Quant à la gestion de cette nouvelle Sécu 100 %, elle devrait se faire par une cogestion entre l’État et les représentants divers des professionnels, des usagers et plus globalement des assurés, en appliquant la règle d’or de l’équilibre des comptes entre les recettes et les dépenses, avec ajustement automatique d’une année sur l’autre. La nouvelle Sécurité sociale serait donc le régulateur unique du système englobant la ville et l’hôpital alors qu’à ce jour l’État régule d’une main de fer l’hôpital, tandis que la Sécurité sociale régule d’une main de velours la médecine de ville, en négociant des compromis avec les syndicats des professionnels libéraux.

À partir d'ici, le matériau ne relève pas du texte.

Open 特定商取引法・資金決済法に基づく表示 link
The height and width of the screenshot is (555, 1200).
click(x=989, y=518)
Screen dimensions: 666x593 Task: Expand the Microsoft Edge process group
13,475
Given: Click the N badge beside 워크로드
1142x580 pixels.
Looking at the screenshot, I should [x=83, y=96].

C’est ainsi que l’objectif national des dépenses de santé en 2017 n’a été tenu que parce que le dépassement des dépenses de ville de 600 millions d’euros a été compensé par un sous-financement des hôpitaux de 600 millions !

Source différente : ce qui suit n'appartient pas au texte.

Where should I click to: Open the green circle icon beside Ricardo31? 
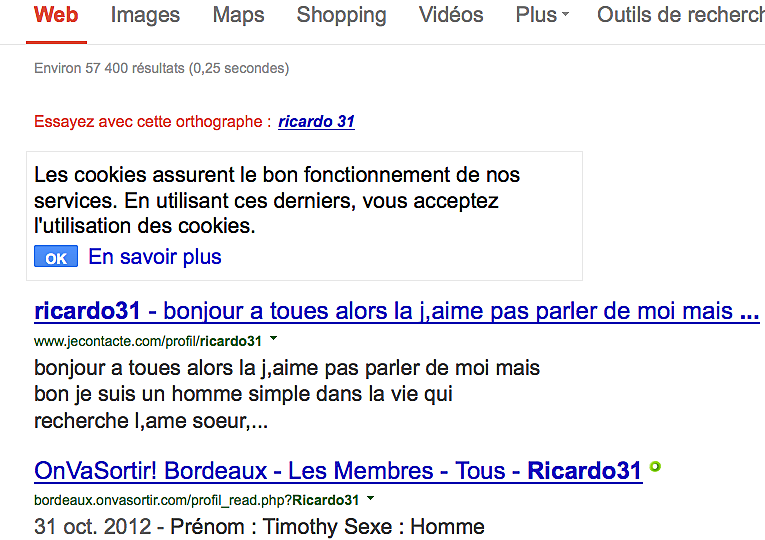(655, 466)
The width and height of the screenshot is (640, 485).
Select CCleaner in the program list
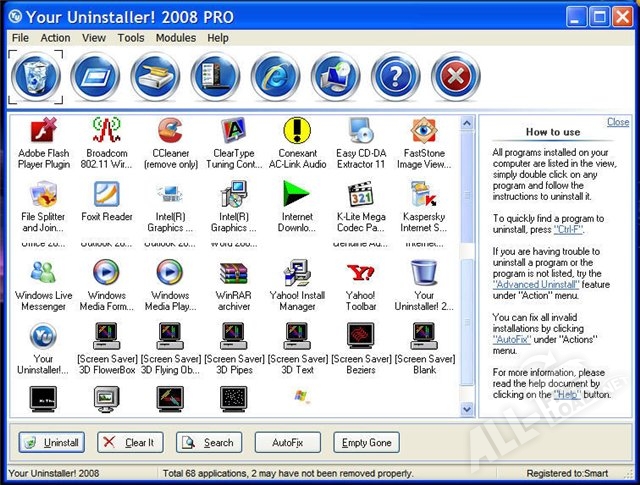(x=170, y=134)
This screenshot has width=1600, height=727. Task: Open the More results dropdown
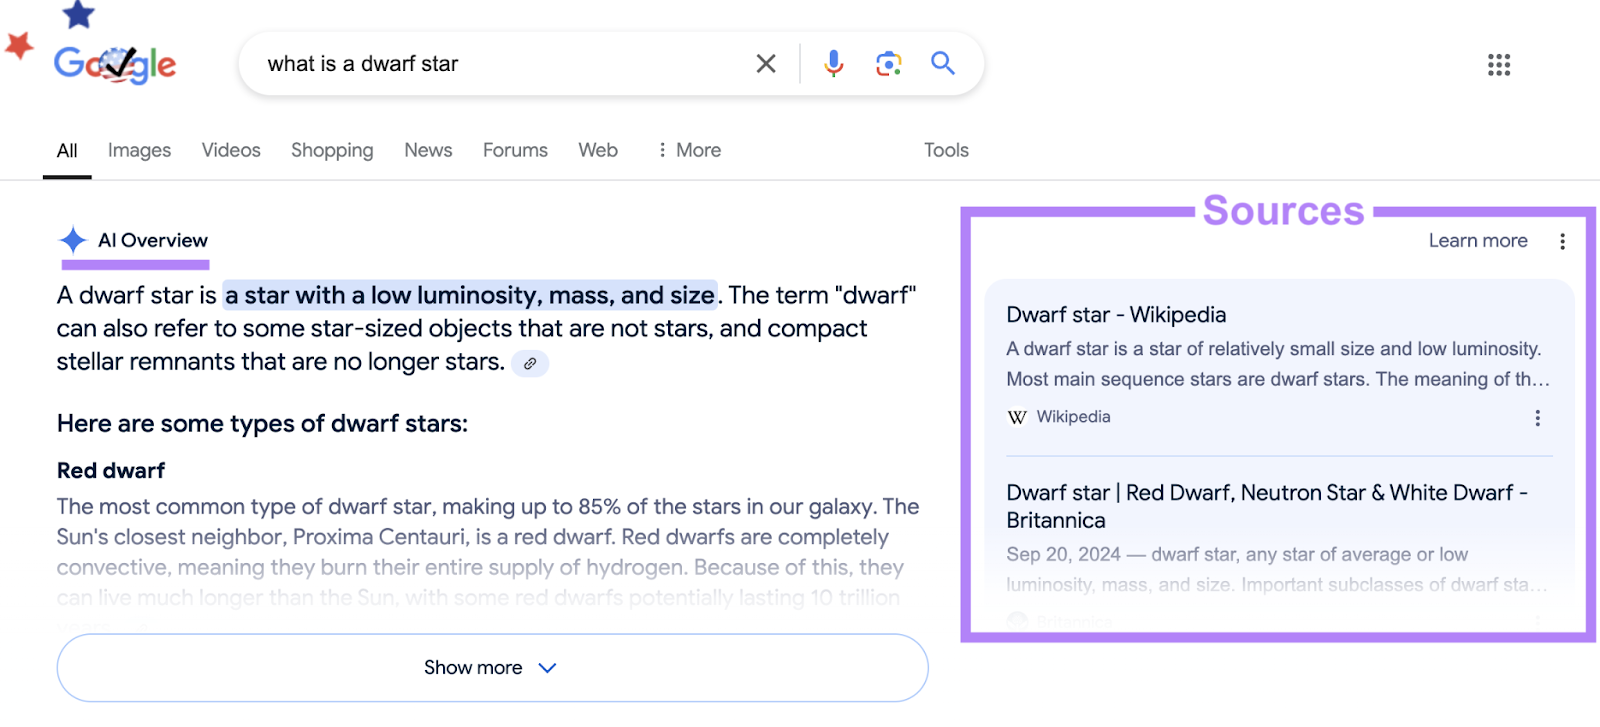(x=688, y=149)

En attendant les jours heureux de cette nouvelle Sécu 100 %, lorsque la Gauche rénovée ne sera plus contre la définition d’un panier de soins et de prévention solidaire et aura coupé ses liens incestueux avec les assurances privées mutualistes, que pourrait-on faire ? On pourrait proposer que les assurés puissent choisir, s’ils le souhaitent, la Sécu comme complémentaire moyennant une cotisation supplémentaire. Cela permettrait plusieurs milliards d’économies de frais de gestion inutiles. Cela est juridiquement possible, puis ce qui est d’ores et déjà le cas pour le Régime Alsace Moselle et pour la CMUc dont 90 % des ayants droit ont choisi la Sécu comme complémentaire santé. Cela devrait être bientôt le cas également pour le million et demi de personnes qui, gagnant entre 734 et 991 euros par mois, ont droit à l’aide à la complémentaire santé (ACS) et auront désormais droit à la CMUc moyennant une petite cotisation mensuelle, si le gouvernement met réellement en application cette mesure prévue dans son plan pauvreté. En attendant la nouvelle Sécu 100 %, réclamons le droit pour tous de choisir la Sécu comme complémentaire : la SECUc.